Hey Bill! First of all, love reading your stuff. Good job on making it easier even for people who aren’t exactly like a fish in the water in the search engine industry. Love the example about grizzly bears, makes things so much easier to understand.
Do you think this will be done using some sort of AI or will it be a similar story we currently have with Captcha where the actual users “do the work” for Google?
Hi Greg,
Glad to hear that you are liking my posts. A lot of concepts like this one where Google is working on learning from images that have been posted to the Web is new. The example about grizzly bears is one that I had to include, because when you see a lot of pictures of Grizzly bears hunting, and they all take place with the bears in the middle of rivers, you don’t realize how much they rely upon fish.

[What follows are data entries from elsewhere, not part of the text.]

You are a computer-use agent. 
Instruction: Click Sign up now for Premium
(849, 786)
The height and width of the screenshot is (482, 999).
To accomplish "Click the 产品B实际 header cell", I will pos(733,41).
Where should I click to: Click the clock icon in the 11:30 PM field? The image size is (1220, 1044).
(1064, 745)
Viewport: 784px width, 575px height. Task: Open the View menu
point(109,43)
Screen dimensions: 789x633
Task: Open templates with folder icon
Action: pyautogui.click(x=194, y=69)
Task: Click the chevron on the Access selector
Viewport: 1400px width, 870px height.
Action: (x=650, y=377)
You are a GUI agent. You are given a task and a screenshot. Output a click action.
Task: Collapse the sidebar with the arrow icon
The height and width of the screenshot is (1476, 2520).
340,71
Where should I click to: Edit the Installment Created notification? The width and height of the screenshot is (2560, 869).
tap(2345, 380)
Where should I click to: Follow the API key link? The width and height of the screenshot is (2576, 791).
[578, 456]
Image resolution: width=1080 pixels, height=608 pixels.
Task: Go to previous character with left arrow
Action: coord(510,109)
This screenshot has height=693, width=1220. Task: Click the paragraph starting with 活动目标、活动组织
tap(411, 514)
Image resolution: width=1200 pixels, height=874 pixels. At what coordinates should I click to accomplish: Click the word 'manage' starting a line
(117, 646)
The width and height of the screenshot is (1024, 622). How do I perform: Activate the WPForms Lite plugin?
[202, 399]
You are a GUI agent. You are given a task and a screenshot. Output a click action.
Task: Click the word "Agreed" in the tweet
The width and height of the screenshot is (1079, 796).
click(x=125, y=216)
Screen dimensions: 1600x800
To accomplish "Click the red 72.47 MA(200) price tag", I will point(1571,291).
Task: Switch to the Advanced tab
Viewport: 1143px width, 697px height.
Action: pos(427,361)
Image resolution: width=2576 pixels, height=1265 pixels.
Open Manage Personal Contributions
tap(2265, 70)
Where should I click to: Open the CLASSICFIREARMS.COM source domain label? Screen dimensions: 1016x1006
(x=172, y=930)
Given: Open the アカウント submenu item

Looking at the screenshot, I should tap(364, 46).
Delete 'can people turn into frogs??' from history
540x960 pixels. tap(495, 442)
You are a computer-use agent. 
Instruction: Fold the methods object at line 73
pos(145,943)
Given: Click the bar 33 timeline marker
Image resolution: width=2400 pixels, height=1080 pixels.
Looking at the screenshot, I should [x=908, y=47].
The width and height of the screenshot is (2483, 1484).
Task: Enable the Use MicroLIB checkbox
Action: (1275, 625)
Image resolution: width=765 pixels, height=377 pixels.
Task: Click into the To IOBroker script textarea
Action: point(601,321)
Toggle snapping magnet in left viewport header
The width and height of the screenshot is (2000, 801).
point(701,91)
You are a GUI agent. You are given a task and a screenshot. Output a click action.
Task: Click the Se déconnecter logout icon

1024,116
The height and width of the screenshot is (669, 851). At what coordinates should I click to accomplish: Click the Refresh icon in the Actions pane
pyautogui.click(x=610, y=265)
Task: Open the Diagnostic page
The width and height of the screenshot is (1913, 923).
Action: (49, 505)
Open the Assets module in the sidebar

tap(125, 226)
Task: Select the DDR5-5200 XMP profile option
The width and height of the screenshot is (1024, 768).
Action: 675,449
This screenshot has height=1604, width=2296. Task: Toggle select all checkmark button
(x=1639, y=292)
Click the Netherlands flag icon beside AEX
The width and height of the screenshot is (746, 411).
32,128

The analysis of pictures like this is a machine learning approach with AI involved. But, Google has shown us that they are using overlapping approaches, and in addition to having computers analyze pictures for the entities in the, have also returned to using the image labeler game to get humans involved. The patent mentions the inventor of CAPTCHAs when taling about the Image Labeler game, because he is the inventor of the ESP game, which inspired the Image Labeler game. Combining both approaches makes a lot of sense. Google has lots of seemingly redundant practices that act as check on each other. So, yes, both AI and Crowdsourcing using humans will be involved in learning from images.
This is a great unformation to read Bill, thanks for sharing it with us.
Great article. I appreciate your attention to this subject and I learned a lot
Thanks for sharing this informative article. Today images play more role in any search to attract users, so we give more priority to image optimization.
Hey Bill,
Your research work is commendable! I always appreciate those articles from which I have learned a lot, your article is one of them.
Thanks for sharing!
Hey Bill,
Really fascinating stuff here, although the Michael Jordan example kills me as a pistons fan living in Chicago.
Hey Bill,
Your research work is commendable! I always appreciate those articles from which I have learned a lot Thanks for sharing!
Thanks Bill,
This is some very interesting information. I had no clue that google image search was becoming so intricate with entities and how they relate.
Hi Mike,
They are getting gooe with the labels they are using for images, and the categories those labels indicated do a good job of providing related information about things in the images. They can recognize objects in images, look at metadata in images, and read text from images, too.
Hi Bill!
Great article, some real good, informational insights in there. Its amazing to gain a real understanding into how Google have become so in-depth in regards to where Google images are ranking.
Some great takeaways that I can take forward when optimising images in the future.
This is some very interesting information. I had no clue that google image search was becoming so intricate with entities and how they relate.
Hi Bill!
Great article, some real good, informational insights in there. Its amazing to gain a real understanding into how Google have become so in-depth in regards to where Google images are ranking.
Some great takeaways that I can take forward when optimising images in the future.